A survey conducted by the ARRL Technology Task Force, of League members and other amateurs revealed that the number one amateur radio interest in new technologies was in high-speed digital radio networks. Some suggestions were:
High-speed radio data links up to 20 mega bits per second (M bit/s)
Ethernet at 2 mbps on 10 GHz
Encourage development of a high-speed amateur digital radio network
High-speed digital audio/video radio
In January 2001, the ARRL Board of Directors voted unanimously that the ARRL should develop high-speed radio digital networks for the amateur radio service. The ARRL President appointed a group of individuals knowledgeable in the field from the international amateur community and industry. The group would report to the Technology Task Force, and its chairman is the author of this article.

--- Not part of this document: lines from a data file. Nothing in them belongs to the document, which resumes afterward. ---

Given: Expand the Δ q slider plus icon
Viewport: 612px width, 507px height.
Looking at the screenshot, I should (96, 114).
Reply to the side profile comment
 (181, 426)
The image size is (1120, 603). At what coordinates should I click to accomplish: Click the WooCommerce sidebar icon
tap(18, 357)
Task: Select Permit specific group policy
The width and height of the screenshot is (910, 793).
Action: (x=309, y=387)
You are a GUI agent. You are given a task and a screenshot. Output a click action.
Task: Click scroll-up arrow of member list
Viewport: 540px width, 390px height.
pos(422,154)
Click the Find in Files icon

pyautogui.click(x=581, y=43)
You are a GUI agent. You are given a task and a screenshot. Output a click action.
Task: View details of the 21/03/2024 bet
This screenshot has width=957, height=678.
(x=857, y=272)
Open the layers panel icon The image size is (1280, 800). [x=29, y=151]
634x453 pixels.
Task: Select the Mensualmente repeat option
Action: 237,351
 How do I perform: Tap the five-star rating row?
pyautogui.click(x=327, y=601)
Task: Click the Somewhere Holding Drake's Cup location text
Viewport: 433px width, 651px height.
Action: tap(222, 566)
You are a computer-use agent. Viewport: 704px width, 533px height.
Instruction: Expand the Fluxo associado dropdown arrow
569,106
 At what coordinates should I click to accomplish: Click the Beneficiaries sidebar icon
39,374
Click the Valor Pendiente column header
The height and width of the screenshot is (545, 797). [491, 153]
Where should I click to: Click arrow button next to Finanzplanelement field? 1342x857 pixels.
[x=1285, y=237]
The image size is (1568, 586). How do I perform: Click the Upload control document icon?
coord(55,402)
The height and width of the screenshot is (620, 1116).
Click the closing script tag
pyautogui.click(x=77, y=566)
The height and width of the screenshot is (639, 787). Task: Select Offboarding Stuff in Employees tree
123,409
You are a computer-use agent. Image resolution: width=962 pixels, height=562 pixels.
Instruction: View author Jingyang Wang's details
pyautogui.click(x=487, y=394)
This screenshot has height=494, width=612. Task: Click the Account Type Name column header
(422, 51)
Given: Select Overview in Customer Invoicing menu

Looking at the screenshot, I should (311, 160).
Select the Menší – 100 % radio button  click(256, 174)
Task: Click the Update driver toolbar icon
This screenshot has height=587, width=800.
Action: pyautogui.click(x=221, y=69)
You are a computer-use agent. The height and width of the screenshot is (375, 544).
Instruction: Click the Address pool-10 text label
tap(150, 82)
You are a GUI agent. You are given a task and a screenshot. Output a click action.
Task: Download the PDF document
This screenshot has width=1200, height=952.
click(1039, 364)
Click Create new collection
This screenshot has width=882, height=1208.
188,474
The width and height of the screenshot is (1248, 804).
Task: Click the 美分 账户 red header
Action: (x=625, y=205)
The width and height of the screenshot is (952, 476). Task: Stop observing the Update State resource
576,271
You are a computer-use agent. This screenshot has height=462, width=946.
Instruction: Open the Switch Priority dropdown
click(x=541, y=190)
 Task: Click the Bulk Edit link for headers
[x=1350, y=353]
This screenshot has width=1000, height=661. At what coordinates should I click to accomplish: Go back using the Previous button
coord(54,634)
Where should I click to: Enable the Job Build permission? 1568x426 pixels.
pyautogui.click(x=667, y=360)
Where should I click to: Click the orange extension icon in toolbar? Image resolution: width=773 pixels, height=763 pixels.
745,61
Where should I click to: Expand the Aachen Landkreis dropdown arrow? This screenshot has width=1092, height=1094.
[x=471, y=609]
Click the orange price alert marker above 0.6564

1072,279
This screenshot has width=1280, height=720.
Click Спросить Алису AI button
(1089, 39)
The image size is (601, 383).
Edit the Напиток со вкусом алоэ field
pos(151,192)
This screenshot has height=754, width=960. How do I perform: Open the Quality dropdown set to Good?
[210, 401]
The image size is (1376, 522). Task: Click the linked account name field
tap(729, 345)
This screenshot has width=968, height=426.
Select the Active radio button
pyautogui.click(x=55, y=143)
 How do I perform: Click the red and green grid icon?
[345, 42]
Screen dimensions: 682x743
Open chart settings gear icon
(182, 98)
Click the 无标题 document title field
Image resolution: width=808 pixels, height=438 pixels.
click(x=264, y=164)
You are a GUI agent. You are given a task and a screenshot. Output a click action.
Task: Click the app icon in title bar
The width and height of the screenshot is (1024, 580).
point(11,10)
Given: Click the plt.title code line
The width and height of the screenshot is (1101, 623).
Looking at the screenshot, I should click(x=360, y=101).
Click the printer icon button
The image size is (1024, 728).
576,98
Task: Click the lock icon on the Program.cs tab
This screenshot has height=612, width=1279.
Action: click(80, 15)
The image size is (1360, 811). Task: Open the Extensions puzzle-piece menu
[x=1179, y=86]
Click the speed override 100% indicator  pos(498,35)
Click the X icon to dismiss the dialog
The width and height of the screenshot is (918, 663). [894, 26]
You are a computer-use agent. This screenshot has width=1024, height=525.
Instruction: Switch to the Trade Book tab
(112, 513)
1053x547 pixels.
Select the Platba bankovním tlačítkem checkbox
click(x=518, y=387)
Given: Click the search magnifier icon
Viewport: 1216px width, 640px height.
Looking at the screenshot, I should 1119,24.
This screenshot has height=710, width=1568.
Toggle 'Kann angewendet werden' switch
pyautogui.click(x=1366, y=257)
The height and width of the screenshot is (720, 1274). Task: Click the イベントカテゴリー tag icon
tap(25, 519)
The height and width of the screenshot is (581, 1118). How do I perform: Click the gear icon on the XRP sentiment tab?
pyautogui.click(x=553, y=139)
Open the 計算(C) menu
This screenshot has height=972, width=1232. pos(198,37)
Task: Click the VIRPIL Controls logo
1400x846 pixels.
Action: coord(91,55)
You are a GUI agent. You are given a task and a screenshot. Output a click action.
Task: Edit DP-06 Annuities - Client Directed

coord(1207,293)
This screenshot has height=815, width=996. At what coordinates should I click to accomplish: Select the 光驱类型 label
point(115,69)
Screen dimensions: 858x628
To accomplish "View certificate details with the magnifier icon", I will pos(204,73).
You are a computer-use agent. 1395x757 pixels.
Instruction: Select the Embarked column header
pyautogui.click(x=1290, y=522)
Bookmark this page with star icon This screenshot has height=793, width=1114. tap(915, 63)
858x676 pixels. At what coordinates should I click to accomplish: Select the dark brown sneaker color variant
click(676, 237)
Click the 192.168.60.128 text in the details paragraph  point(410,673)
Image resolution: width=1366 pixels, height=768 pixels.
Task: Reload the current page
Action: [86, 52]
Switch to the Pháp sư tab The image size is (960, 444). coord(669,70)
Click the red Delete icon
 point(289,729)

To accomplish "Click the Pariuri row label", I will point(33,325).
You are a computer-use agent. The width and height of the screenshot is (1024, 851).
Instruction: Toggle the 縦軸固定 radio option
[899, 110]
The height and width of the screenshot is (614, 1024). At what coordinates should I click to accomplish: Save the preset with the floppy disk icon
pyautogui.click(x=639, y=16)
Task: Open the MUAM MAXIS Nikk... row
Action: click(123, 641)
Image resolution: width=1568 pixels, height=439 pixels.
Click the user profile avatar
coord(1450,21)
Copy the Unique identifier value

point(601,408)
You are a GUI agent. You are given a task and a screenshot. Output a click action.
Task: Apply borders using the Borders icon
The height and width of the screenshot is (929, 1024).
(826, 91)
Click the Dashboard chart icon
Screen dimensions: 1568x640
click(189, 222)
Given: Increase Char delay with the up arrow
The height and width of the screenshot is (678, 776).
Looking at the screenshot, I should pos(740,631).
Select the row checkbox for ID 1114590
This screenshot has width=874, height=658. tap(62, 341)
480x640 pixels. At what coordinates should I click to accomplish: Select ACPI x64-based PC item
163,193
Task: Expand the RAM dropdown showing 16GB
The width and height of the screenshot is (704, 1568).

The working group’s first focus is on creating the microwave skills within the amateur radio community that are necessary to build and support portable and fixed high-speed radio based local networking. That's where amateurs interested in HSMM microwave radio can offer the most value to local RACES and ARES organizations, as well as to homeland security and other emergency communications efforts at the present time.
During Field Days and simulated emergency tests (SET) we encourage amateurs to hone their skills in doing rapid site-surveys and deploying broadband HSMM microwave radio networks in the field. Some clubs put all their Field Day stations with their laptop-based log books onto one radio local area network (RLAN) so, for example, if you are working 20M you can see that the 15 meter band has just opened up because that tent’s logging score is going through the roof (HI). During the recent Midwest VHF-UHF Society (MVUS) Picnic 2003, an RLAN was used to link antenna test measurement results back to a printer. You get the idea. Use your imagination. The possibilities are almost without limit.
In this process of everyday use of HSMM microwave radio, we are trying to understand how to enhance the reliability of our mainstream amateur radio network connections. Through various emergency communications training programs we will be trying to incorporate information to help local hams to be the people that deploy these high-speed microwave radio networks on demand.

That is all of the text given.